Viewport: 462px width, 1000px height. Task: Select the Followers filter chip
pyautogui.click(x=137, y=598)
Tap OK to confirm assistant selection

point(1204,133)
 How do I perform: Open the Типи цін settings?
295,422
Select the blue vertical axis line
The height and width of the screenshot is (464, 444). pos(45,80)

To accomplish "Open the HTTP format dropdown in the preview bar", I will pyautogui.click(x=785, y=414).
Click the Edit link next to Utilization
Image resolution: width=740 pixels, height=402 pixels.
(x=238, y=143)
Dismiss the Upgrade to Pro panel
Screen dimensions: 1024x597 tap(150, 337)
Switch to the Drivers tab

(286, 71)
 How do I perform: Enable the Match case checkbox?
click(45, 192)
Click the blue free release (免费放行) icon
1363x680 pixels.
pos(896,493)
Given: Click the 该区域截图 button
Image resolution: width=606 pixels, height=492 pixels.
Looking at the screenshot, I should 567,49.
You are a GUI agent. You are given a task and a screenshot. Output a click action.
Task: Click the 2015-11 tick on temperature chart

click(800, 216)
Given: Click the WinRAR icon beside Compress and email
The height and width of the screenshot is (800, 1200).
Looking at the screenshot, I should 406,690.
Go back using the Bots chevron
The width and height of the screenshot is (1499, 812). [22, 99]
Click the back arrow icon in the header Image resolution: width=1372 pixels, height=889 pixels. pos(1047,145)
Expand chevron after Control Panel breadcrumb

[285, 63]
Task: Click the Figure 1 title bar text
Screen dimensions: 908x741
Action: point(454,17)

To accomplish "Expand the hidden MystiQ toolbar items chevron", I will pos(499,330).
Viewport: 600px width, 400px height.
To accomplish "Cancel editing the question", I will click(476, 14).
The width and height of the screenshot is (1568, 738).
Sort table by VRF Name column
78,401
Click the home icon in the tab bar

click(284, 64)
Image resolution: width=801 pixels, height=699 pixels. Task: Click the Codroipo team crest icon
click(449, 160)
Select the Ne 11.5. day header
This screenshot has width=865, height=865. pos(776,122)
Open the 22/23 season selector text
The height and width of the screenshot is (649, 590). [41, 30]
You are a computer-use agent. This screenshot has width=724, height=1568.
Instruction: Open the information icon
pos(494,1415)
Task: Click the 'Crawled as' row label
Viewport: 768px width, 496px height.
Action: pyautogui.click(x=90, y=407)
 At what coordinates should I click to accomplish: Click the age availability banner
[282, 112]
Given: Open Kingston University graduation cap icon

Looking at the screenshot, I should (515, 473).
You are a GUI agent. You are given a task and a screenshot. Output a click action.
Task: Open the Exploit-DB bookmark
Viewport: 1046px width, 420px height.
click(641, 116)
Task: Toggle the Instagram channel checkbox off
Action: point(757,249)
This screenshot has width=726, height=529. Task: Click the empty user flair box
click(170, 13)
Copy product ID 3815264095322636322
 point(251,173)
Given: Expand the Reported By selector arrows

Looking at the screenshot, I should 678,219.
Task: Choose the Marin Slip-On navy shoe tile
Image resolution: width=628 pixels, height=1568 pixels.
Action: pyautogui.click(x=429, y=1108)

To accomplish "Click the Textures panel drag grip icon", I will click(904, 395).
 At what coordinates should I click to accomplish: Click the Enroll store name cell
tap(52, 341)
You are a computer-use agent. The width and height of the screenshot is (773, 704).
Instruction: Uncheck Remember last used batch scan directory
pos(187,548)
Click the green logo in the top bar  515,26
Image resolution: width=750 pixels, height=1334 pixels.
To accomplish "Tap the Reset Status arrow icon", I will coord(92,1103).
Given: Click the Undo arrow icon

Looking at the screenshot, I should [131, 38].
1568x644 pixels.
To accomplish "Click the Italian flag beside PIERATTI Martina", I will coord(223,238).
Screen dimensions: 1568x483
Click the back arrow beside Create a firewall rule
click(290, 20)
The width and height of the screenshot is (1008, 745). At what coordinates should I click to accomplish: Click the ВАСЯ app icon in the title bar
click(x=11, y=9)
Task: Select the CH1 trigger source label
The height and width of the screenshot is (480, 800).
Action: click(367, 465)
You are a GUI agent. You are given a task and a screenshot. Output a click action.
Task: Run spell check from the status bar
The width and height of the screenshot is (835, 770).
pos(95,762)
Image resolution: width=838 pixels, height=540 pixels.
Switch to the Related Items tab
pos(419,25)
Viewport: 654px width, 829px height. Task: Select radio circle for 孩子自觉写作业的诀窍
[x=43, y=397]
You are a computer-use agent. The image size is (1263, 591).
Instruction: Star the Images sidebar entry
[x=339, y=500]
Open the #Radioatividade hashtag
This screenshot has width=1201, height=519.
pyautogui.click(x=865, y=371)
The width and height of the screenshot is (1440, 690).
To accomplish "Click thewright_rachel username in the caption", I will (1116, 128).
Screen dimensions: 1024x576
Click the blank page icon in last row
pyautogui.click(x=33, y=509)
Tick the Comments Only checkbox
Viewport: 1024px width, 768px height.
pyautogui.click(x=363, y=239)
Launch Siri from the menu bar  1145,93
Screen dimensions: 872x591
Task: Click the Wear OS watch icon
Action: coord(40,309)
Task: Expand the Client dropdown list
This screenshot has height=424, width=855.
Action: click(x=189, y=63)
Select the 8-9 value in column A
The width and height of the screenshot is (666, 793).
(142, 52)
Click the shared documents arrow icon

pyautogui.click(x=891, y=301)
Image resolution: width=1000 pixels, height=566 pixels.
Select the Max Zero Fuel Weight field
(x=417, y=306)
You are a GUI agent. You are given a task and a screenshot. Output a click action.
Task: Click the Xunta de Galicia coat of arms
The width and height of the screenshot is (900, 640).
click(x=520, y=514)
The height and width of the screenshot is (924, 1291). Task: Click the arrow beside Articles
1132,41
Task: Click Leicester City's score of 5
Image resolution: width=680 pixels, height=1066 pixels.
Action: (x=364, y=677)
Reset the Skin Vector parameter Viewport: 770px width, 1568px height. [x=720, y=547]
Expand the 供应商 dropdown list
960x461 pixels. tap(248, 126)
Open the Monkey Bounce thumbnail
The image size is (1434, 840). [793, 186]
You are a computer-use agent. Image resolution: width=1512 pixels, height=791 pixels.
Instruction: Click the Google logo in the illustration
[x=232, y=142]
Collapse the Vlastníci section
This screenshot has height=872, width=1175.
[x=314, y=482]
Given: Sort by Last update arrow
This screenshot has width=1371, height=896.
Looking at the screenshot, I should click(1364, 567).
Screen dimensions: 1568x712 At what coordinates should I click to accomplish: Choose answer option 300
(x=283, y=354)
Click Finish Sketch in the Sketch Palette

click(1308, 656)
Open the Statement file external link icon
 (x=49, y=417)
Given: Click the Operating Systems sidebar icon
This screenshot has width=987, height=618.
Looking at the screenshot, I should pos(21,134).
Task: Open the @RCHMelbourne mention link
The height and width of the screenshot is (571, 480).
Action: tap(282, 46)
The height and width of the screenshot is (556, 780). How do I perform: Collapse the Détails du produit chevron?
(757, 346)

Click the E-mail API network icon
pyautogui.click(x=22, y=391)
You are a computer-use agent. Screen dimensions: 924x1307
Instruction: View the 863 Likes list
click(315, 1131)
----------
None of the records may be omitted or altered when they are given again.

Viewport: 462px width, 1000px height. Task: Select the Followers filter chip
pyautogui.click(x=137, y=598)
Tap OK to confirm assistant selection

point(1204,133)
 How do I perform: Open the Типи цін settings?
295,422
Select the blue vertical axis line
The height and width of the screenshot is (464, 444). pos(45,80)

To accomplish "Open the HTTP format dropdown in the preview bar", I will pyautogui.click(x=785, y=414).
Click the Edit link next to Utilization
Image resolution: width=740 pixels, height=402 pixels.
(x=238, y=143)
Dismiss the Upgrade to Pro panel
Screen dimensions: 1024x597 tap(150, 337)
Switch to the Drivers tab

(286, 71)
 How do I perform: Enable the Match case checkbox?
click(45, 192)
Click the blue free release (免费放行) icon
1363x680 pixels.
pos(896,493)
Given: Click the 该区域截图 button
Image resolution: width=606 pixels, height=492 pixels.
Looking at the screenshot, I should 567,49.
You are a GUI agent. You are given a task and a screenshot. Output a click action.
Task: Click the 2015-11 tick on temperature chart

click(800, 216)
Given: Click the WinRAR icon beside Compress and email
The height and width of the screenshot is (800, 1200).
Looking at the screenshot, I should 406,690.
Go back using the Bots chevron
The width and height of the screenshot is (1499, 812). [22, 99]
Click the back arrow icon in the header Image resolution: width=1372 pixels, height=889 pixels. pos(1047,145)
Expand chevron after Control Panel breadcrumb

[285, 63]
Task: Click the Figure 1 title bar text
Screen dimensions: 908x741
Action: point(454,17)

To accomplish "Expand the hidden MystiQ toolbar items chevron", I will pos(499,330).
Viewport: 600px width, 400px height.
To accomplish "Cancel editing the question", I will click(476, 14).
The width and height of the screenshot is (1568, 738).
Sort table by VRF Name column
78,401
Click the home icon in the tab bar

click(284, 64)
Image resolution: width=801 pixels, height=699 pixels. Task: Click the Codroipo team crest icon
click(449, 160)
Select the Ne 11.5. day header
This screenshot has width=865, height=865. pos(776,122)
Open the 22/23 season selector text
The height and width of the screenshot is (649, 590). [41, 30]
You are a computer-use agent. This screenshot has width=724, height=1568.
Instruction: Open the information icon
pos(494,1415)
Task: Click the 'Crawled as' row label
Viewport: 768px width, 496px height.
Action: pyautogui.click(x=90, y=407)
 At what coordinates should I click to accomplish: Click the age availability banner
[282, 112]
Given: Open Kingston University graduation cap icon

Looking at the screenshot, I should (515, 473).
You are a GUI agent. You are given a task and a screenshot. Output a click action.
Task: Open the Exploit-DB bookmark
Viewport: 1046px width, 420px height.
click(641, 116)
Task: Toggle the Instagram channel checkbox off
Action: point(757,249)
This screenshot has width=726, height=529. Task: Click the empty user flair box
click(170, 13)
Copy product ID 3815264095322636322
 point(251,173)
Given: Expand the Reported By selector arrows

Looking at the screenshot, I should 678,219.
Task: Choose the Marin Slip-On navy shoe tile
Image resolution: width=628 pixels, height=1568 pixels.
Action: pyautogui.click(x=429, y=1108)

To accomplish "Click the Textures panel drag grip icon", I will click(904, 395).
 At what coordinates should I click to accomplish: Click the Enroll store name cell
tap(52, 341)
You are a computer-use agent. The width and height of the screenshot is (773, 704).
Instruction: Uncheck Remember last used batch scan directory
pos(187,548)
Click the green logo in the top bar  515,26
Image resolution: width=750 pixels, height=1334 pixels.
To accomplish "Tap the Reset Status arrow icon", I will coord(92,1103).
Given: Click the Undo arrow icon

Looking at the screenshot, I should [131, 38].
1568x644 pixels.
To accomplish "Click the Italian flag beside PIERATTI Martina", I will coord(223,238).
Screen dimensions: 1568x483
Click the back arrow beside Create a firewall rule
click(290, 20)
The width and height of the screenshot is (1008, 745). At what coordinates should I click to accomplish: Click the ВАСЯ app icon in the title bar
click(x=11, y=9)
Task: Select the CH1 trigger source label
The height and width of the screenshot is (480, 800).
Action: click(367, 465)
You are a GUI agent. You are given a task and a screenshot. Output a click action.
Task: Run spell check from the status bar
The width and height of the screenshot is (835, 770).
pos(95,762)
Image resolution: width=838 pixels, height=540 pixels.
Switch to the Related Items tab
pos(419,25)
Viewport: 654px width, 829px height. Task: Select radio circle for 孩子自觉写作业的诀窍
[x=43, y=397]
You are a computer-use agent. The image size is (1263, 591).
Instruction: Star the Images sidebar entry
[x=339, y=500]
Open the #Radioatividade hashtag
This screenshot has width=1201, height=519.
pyautogui.click(x=865, y=371)
The width and height of the screenshot is (1440, 690).
To accomplish "Click thewright_rachel username in the caption", I will (1116, 128).
Screen dimensions: 1024x576
Click the blank page icon in last row
pyautogui.click(x=33, y=509)
Tick the Comments Only checkbox
Viewport: 1024px width, 768px height.
pyautogui.click(x=363, y=239)
Launch Siri from the menu bar  1145,93
Screen dimensions: 872x591
Task: Click the Wear OS watch icon
Action: coord(40,309)
Task: Expand the Client dropdown list
This screenshot has height=424, width=855.
Action: click(x=189, y=63)
Select the 8-9 value in column A
The width and height of the screenshot is (666, 793).
(142, 52)
Click the shared documents arrow icon

pyautogui.click(x=891, y=301)
Image resolution: width=1000 pixels, height=566 pixels.
Select the Max Zero Fuel Weight field
(x=417, y=306)
You are a GUI agent. You are given a task and a screenshot. Output a click action.
Task: Click the Xunta de Galicia coat of arms
The width and height of the screenshot is (900, 640).
click(x=520, y=514)
The height and width of the screenshot is (924, 1291). Task: Click the arrow beside Articles
1132,41
Task: Click Leicester City's score of 5
Image resolution: width=680 pixels, height=1066 pixels.
Action: (x=364, y=677)
Reset the Skin Vector parameter Viewport: 770px width, 1568px height. [x=720, y=547]
Expand the 供应商 dropdown list
960x461 pixels. tap(248, 126)
Open the Monkey Bounce thumbnail
The image size is (1434, 840). [793, 186]
You are a computer-use agent. Image resolution: width=1512 pixels, height=791 pixels.
Instruction: Click the Google logo in the illustration
[x=232, y=142]
Collapse the Vlastníci section
This screenshot has height=872, width=1175.
[x=314, y=482]
Given: Sort by Last update arrow
This screenshot has width=1371, height=896.
Looking at the screenshot, I should click(1364, 567).
Screen dimensions: 1568x712 At what coordinates should I click to accomplish: Choose answer option 300
(x=283, y=354)
Click Finish Sketch in the Sketch Palette

click(1308, 656)
Open the Statement file external link icon
 (x=49, y=417)
Given: Click the Operating Systems sidebar icon
This screenshot has width=987, height=618.
Looking at the screenshot, I should pos(21,134).
Task: Open the @RCHMelbourne mention link
The height and width of the screenshot is (571, 480).
Action: tap(282, 46)
The height and width of the screenshot is (556, 780). How do I perform: Collapse the Détails du produit chevron?
(757, 346)

Click the E-mail API network icon
pyautogui.click(x=22, y=391)
You are a computer-use agent. Screen dimensions: 924x1307
Instruction: View the 863 Likes list
click(315, 1131)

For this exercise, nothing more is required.